_WHAT YOU SHOULD DO:_ Return every line of the material that contains the word "size".

(Items stored from a collection)
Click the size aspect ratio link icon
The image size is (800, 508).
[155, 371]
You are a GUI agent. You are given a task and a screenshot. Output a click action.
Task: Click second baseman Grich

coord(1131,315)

_FULL ANSWER:_
Click the size aspect ratio link icon
The image size is (800, 508).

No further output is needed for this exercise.